Esta nueva “ética de la carrera” venía con una recompensa. Al servir como soldados leales para sus empleadores, se podía ganar más prestigio, mejor seguridad laboral y salarios más altos. Ayuda a tu jefe, decían, y quizás puedas llegar a ser el jefe. Esta ética se afianzó en los años 50 y, en los 70, se había extendido a toda la fuerza laboral.
Medio siglo después, la ética laboral sigue siendo la norma en las empresas. Aquellos que intentan salirse de este sistema corren el riesgo de ser vistos como excéntricos, poco ambiciosos o trabajadores “quiet quitters”. Sin embargo, empiezan a aparecer fisuras en el sistema: muchas personas ya no están dispuestas a aceptar los sacrificios que exige la cultura laboral estadounidense. Y el número de personas que rechazan promociones probablemente sería aún mayor si no temieran quedar expuestos como personas que no hacen carrera.

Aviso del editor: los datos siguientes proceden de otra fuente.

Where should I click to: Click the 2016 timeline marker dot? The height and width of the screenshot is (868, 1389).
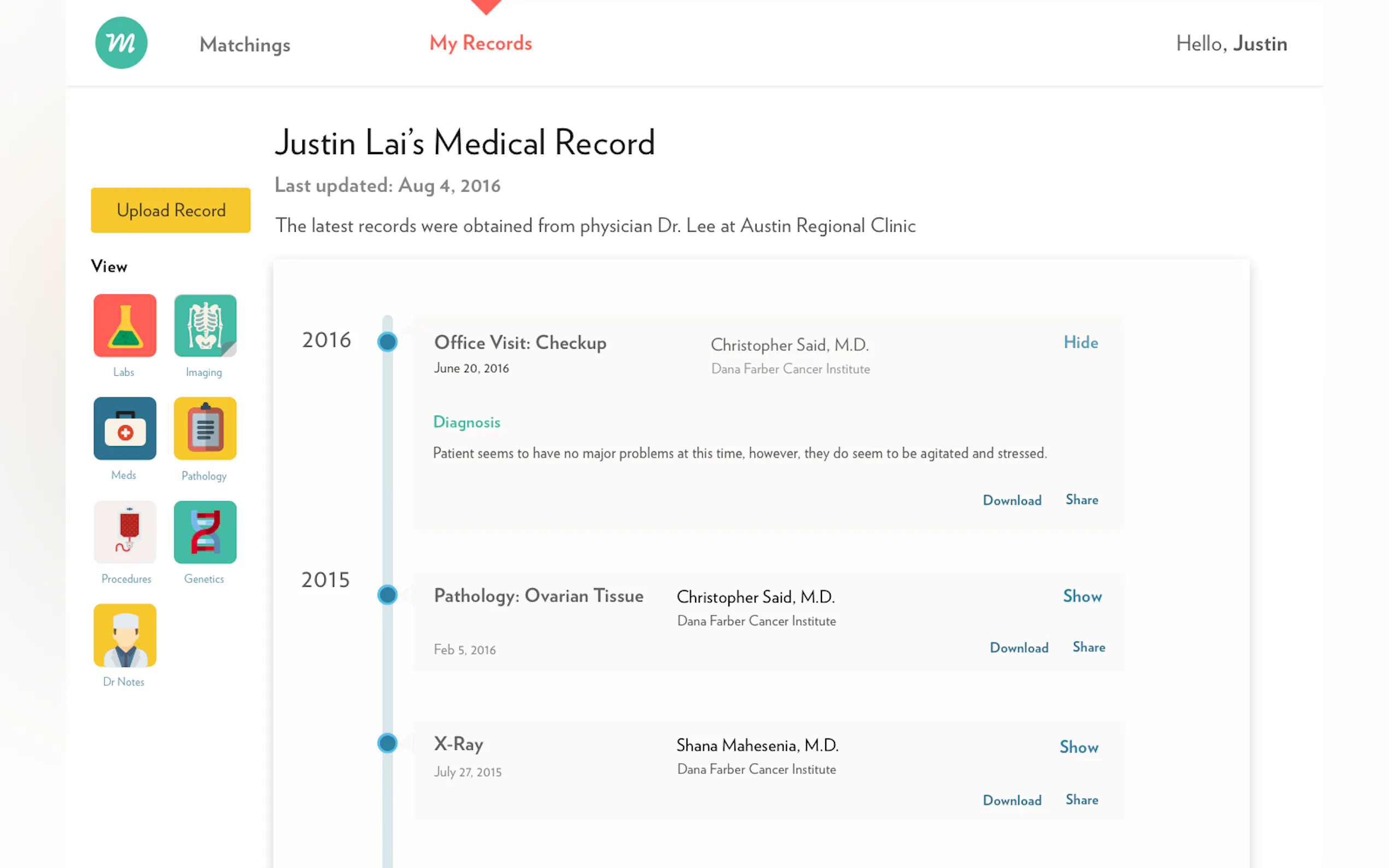click(388, 342)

En la encuesta de Randstad, los encuestados de la generación Z —aquellos en los niveles más bajos de la escala corporativa y con los salarios más bajos— mostraron más disposición que los millennials y los miembros de la generación X a estar de acuerdo con la afirmación “No quiero progresar en mi carrera”. En otra encuesta, cuando Gallup preguntó qué les desanima de buscar un puesto de liderazgo, la generación Z expresó preocupación por las largas horas y las demandas constantes de los altos cargos. Para esta nueva generación, el atractivo de la carrera profesional estadounidense está perdiendo encanto.
Los jefes de generaciones anteriores pueden ver todo esto como una falta de ambición, una señal de que los jóvenes no están dispuestos a esforzarse. Pero tiene sentido que el atractivo de progresar en la carrera esté desvaneciéndose, considerando cuánto ha cambiado el entorno laboral en las últimas décadas.
Tomemos como ejemplo la seguridad laboral. En los años 60, los jefes no temían los despidos, ya que prácticamente no existían. Pero hoy en día, ser jefe te convierte en un objetivo en caso de recortes, debido a que tienes un salario más alto. Aceptar un ascenso podría volverte más prescindible, en lugar de darte más seguridad. Ese riesgo elevado es la razón principal por la que James, el analista de sistemas, planea rechazar su próxima promoción. “Siempre hacen despidos cada dos o tres años”, dice sobre su empleador. “No quiero subir en la lista de los que cobran más y pueden ser despedidos”.
Además, el sueño de ascender en la escala corporativa probablemente nunca fue tan maravilloso como parecía. A menudo, la gente consigue un ascenso solo para descubrir que hace menos del trabajo significativo que fue lo que, en primer lugar, les atrajo a su profesión. Este problema es tan común que los académicos lo llaman “depresión del directivo”. Es la triste ironía del corporativismo estadounidense: cuanto más alto llegas, menos gratificante se vuelve tu trabajo.
“Todo el mundo quiere ser vicepresidente o socio con un despacho propio”, dice Michel Anteby, profesor de administración y organizaciones en la Universidad de Boston. “La idea es que la vida será mucho mejor entonces. Pero en realidad puedes estar perdiendo algo que es muy significativo para ti”.
A medida que disminuye la fiebre por el ascenso, ya no pueden depender de la promesa de una promoción para motivar a los empleados a comprometerse con roles aburridos, tóxicos, poco satisfactorios o mal gestionados. Pero si logran que los trabajos que ofrecen sean agradables y significativos por sí mismos, los empleados están dispuestos a dar lo mejor de sí.
La zanahoria de la escalada corporativa puede estar desapareciendo. Pero eso no tiene que significar el fin de la dedicación y esfuerzo en el entorno laboral.